Für unsere künftigen Schulfächer als Lehramtsstudenten wurde passende Methodik durch die zum jeweiligen Institut gehörende Abteilung vermittelt. Leiterin der Methodik des Deutschunterrichts war Professor Dorothea Hujer, „die Dora“, die Vorlesungen hielt und Prüfungen abnahm. Der schulpraktische Part lag in Händen von Assistenten oder wissenschaftlichen Mitarbeitern, darunter eine mit dem exotischen Vornamen Oceana und unsere mütterliche „Minnehaha“ (siehe PNN vom 17.12.2014). Jeweils eine Gruppe zog zur Straße der Jugend (heute Kurfürstenstraße) in die nach Sponsor Eisenhart benannte Einrichtung, die 1949 den Status einer „Fakultätsschule“ erhalten hatte, wo ab 1951 Studenten der PH unter Anleitung Unterrichtsstunden erteilten. 1959 fasste man den Jungen- und Mädchenteil zur Oberschule 5 zusammen, an der unsere Betreuerin in einer 7. Klasse eine Musterstunde hielt, bevor wir auf Schüler losgelassen wurden.
Das Thema meiner praktischen Probestunde war Theodor Storms naturlyrisches Gedicht „Die Stadt“, eine liebevolle Beschreibung seines Geburtsortes Husum, den der patriotische Dichter verlassen musste, um in Potsdam unter ärmlichen Verhältnissen zu arbeiten. Vor diesem Hintergrund wurden Erinnerungen an „der Jugend Zauber“ für die reine Mädchenklasse gut nachvollziehbar. Die Mitarbeit der Teenager war überwältigend, vielleicht auch weil ich ihnen interessant schien, sodass die Thematik nach 30 Minuten abgearbeitet und die restliche Zeit durch wiederholtes Lesen des Gedichts zu Ende gebracht wurde. „Minnehaha“ fand das ihrer Marotte entsprechend „ganz hübsch, ha, ha, ha“, meinte aber, dass man immer Reserven haben sollte, hier beispielsweise die Potsdamer Wohnadressen des Dichters und seine „lokalpatriotische Husumerei“.

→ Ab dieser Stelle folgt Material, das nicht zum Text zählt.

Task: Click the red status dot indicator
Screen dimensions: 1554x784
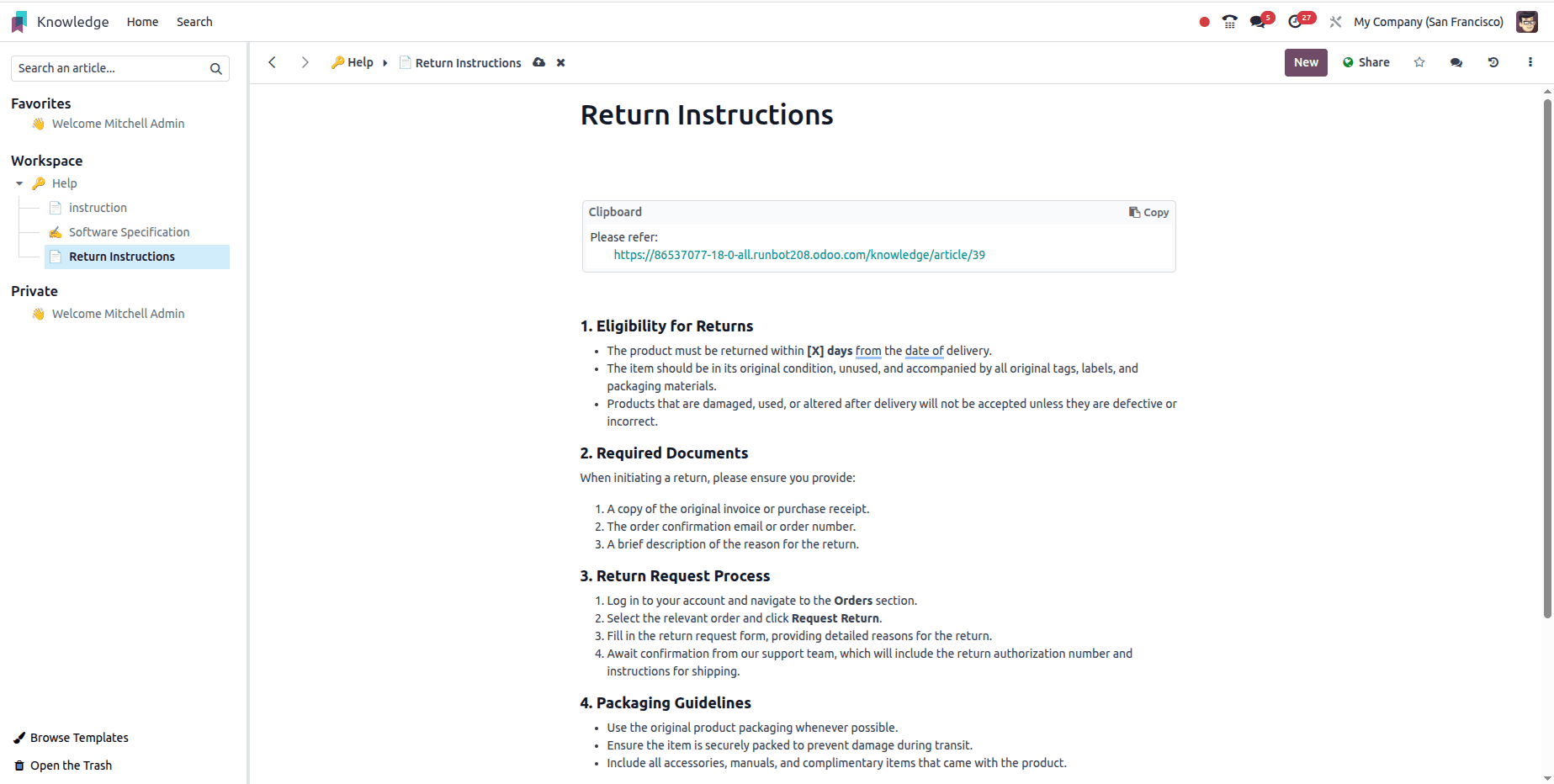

Der Einsatz für das Schulpraktikum in Deutsch hätte am Wohnort der Eltern erfolgen können. Aber da dort jeder jeden kannte, wollte ich mir das nicht antun. Also wählte ich das benachbarte Städtchen, in dem ich die Mittlere Reife abgelegt hatte und mein damaliger Klassenleiter und Deutschlehrer als Mentor zur Verfügung stand. Unter seiner Leitung führte ich in einer 7. Klasse den Deutschunterricht durch, fertigte Stoffverteilungsplan und Stundenvorbereitungen an, hospitierte in der Klasse und bei anderen Deutschlehrern. Das klappte gut, weil der Pädagoge half und Einblicke in seine Klassenleitertätigkeit bot. Zum Ende nahm „die Dora“ eine Rechtschreibstunde als Prüfungslektion ab, deren Auswertung aber erst anderntags erfolgte. Also musste ich eine Nacht bangen, bis das „Gut“ feststand.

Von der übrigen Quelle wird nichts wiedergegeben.